There will always be demand for high-quality assets in robust industries; the question is whether private equity firms need to sell – rather than wait for market conditions, and valuations, to improve – and whether portfolio companies need additional funding.
“I am not worried about exits,” said Wolhardt of DCP, adding that in cases where investments are generating dividend streams, there isn’t much pressure. “I am more worried about the capital deployment side.”
Those who can be patient will be. According to Yang of CICC, fiscal stimulus efforts in 2024 may help China’s economy move from “endogenous bottom finding” to “exogenous recovery.” There will be no jump-start effect; she expects the recovery to accelerate gradually over the year.
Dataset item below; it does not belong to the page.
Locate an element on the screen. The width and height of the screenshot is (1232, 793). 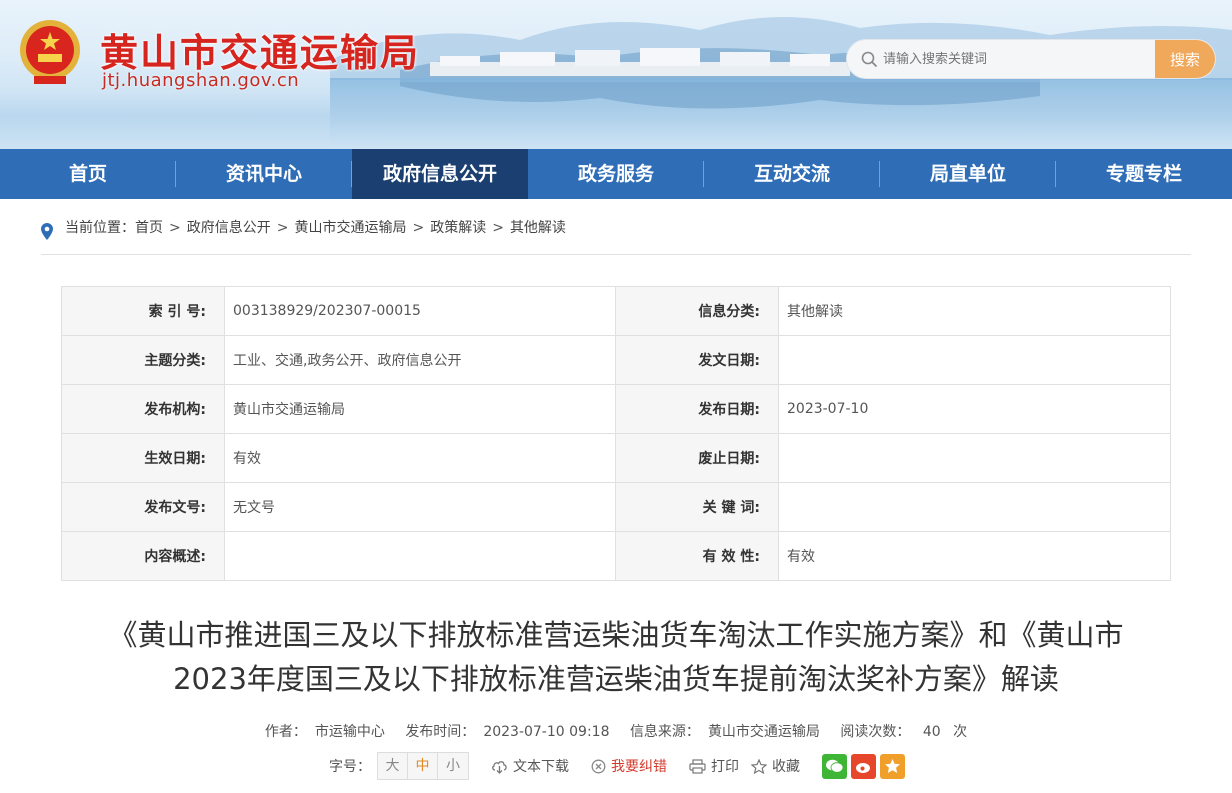
font-size-medium: 中 is located at coordinates (423, 766).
Speaking at a recent investor conference, Weijian Shan, executive chairman and co-founder of PAG, suggested it would take a couple of years of policy stability and concrete policy support for the private sector to fully regain its confidence. PAG’s China investment thesis remains rooted in backing businesses that cater to private consumption.
Shan played down concerns about inflation and an unsustainable debt burden and emphasized the country’s growth potential in green-tech and digital economy, its emergence as a leading global player in technology, the resilience of its manufacturing supply chain, and the government’s ability to leverage polity in the pursuit of economic targets.
“China’s economic fundamentals are sound; its government has ample policy space to tackle its current economic slowdown; and its industrial development has positioned it well for the future. All of this is to say that China’s growth, despite the naysayers, will likely continue for the foreseeable future,” Shan added.